危機的なローカルメディアを守るために何ができるか、オーストラリアの研究者の提言

The Conversation

新型コロナウイスル(COVID-19)の世界的な感染拡大が進むなか、「ソーシャルディスタンス」「セルフ・アイソレーション」などの言葉が急速に浸透しました。

「エッセンシャル・サービス(生活に不可欠なサービス)」もその一つです。これは最も頻繁に使われている言葉の一つであり、同時に定義が不明確な言葉でもあります。

では重要なニュースや情報サービスとは何か、オーストラリアの研究者Kristy Hess氏がまとめ、ニュースメディアTHE CONVERSATIONで発表しました。

小規模新聞はデジタルへ移行

ニュース・コーポレーションは、オーストラリアにおける60の小規模新聞の出版を停止し、デジタルへ移行すると発表しました。同社の会長であるMichael Miller氏は発表で、「新型コロナウイスル(COVID-19)の影響によりデジタルメディアプラットフォームがパブリッシャーへ支払うどころか、彼らのコンテンツを利用するようにった。」と述べました。

このニュース・コーポレーションの発表はあくまで一部であり、ここ数週間の間にアメリカやニュージーランド、イギリス、オーストラリアなどの広い範囲で、いくつものローカル紙が出版を停止しています。

しかしながら、こういったニュースは新型コロナウイスルに関するニュースの中でほとんど触れられておらず、停止に追い込まれている小規模出版社の救済策についても言及されていません。

”エッセンシャル”な情報とは?

研究者たちは”エッセンシャル(必要不可欠な)”な情報の資質とは何か?に着目。もし新聞がこのパンデミックを乗り越え繁栄を続けるためには、この”エッセンシャル”な情報として認められる必要があるとしています。

しかしながら、Hess氏によるとオーストラリア政府が必要不可欠な情報と考えているのは首都キャンベラで開かれる記者会見で発表される、エリート層へ向けた情報と、彼らが政府のサイト「COVID-19 essential information」に投稿する内容だけだそうです。

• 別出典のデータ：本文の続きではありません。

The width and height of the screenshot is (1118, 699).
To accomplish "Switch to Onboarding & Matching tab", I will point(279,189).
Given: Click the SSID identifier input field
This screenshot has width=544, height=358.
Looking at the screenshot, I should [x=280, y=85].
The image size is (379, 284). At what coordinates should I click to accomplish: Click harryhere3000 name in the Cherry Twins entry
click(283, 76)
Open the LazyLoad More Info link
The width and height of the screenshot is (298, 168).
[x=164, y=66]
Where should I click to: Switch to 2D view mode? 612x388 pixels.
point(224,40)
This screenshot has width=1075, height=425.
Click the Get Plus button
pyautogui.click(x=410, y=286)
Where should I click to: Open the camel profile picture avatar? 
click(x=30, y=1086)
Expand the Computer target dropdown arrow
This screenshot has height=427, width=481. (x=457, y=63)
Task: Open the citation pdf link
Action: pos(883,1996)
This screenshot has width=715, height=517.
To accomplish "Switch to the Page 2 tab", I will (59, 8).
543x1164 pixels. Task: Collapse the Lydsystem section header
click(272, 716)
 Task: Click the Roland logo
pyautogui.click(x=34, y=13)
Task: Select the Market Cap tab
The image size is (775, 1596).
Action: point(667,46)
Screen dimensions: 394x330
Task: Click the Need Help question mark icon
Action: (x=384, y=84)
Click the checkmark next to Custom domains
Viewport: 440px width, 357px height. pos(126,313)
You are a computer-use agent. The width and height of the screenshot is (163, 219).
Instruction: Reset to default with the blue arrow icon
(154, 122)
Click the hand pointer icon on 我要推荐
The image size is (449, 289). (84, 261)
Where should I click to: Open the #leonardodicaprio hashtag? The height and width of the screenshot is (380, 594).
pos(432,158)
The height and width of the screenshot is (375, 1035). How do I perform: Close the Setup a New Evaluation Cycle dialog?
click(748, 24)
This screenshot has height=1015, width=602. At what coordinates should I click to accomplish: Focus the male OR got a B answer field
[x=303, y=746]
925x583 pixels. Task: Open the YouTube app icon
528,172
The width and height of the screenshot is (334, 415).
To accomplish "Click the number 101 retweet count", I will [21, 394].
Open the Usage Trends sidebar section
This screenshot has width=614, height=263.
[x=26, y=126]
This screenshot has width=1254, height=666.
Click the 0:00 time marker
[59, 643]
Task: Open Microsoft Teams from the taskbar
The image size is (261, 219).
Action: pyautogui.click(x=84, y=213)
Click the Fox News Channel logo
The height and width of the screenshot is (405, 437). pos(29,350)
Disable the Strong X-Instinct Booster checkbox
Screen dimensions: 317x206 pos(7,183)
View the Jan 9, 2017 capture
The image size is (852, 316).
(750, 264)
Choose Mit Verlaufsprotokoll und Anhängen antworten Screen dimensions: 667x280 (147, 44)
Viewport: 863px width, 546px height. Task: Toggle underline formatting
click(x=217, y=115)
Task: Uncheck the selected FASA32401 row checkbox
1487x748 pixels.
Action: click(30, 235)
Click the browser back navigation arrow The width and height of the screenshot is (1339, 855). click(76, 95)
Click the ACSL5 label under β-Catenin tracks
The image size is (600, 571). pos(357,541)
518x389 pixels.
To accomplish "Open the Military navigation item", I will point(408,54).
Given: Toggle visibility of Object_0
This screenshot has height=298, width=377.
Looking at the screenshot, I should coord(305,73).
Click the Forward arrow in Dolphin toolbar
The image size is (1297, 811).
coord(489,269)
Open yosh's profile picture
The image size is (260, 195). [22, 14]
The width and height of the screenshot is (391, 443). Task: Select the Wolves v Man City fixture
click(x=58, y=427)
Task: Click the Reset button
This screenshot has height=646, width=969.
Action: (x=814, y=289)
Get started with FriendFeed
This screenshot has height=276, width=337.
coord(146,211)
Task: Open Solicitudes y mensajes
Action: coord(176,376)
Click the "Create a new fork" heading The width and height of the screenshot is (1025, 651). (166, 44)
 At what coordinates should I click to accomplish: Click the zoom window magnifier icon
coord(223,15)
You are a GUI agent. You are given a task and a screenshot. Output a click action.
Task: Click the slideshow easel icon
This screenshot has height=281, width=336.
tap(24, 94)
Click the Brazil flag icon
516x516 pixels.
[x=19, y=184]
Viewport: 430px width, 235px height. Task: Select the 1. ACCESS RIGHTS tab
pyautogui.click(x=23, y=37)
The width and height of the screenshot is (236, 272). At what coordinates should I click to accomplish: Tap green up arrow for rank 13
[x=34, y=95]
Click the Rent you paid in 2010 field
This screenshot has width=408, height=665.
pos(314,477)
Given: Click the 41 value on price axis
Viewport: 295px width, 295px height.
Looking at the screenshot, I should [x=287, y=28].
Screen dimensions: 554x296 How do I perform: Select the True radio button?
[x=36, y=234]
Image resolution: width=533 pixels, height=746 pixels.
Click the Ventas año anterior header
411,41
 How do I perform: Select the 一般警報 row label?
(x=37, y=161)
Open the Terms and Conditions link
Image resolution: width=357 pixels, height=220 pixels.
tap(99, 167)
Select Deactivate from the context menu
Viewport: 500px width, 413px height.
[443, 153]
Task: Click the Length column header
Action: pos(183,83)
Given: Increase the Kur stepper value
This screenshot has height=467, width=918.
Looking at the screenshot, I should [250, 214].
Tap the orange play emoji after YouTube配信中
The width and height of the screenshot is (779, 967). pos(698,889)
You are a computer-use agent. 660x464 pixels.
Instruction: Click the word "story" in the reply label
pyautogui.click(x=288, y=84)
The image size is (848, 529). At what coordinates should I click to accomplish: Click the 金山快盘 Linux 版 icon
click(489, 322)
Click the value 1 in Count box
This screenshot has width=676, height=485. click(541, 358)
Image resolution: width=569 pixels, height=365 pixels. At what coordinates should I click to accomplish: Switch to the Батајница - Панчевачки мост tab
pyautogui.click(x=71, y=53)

政府がソーシャルメディア上で新型コロナウイルスに関する大規模な広告キャンペーンを開始した一方で、首相のスコット・モリソンが「Twitterなどのプラットフォームはゴシップとナンセンスの温床」と言及するなど、矛盾した言動も見受けられます。

Hess氏は記事で「このような矛盾した行動は、政府が”エッセンシャル(必要不可欠)”と考える情報を、どこから入手すべきか判断を迷わせるだけだ」としています。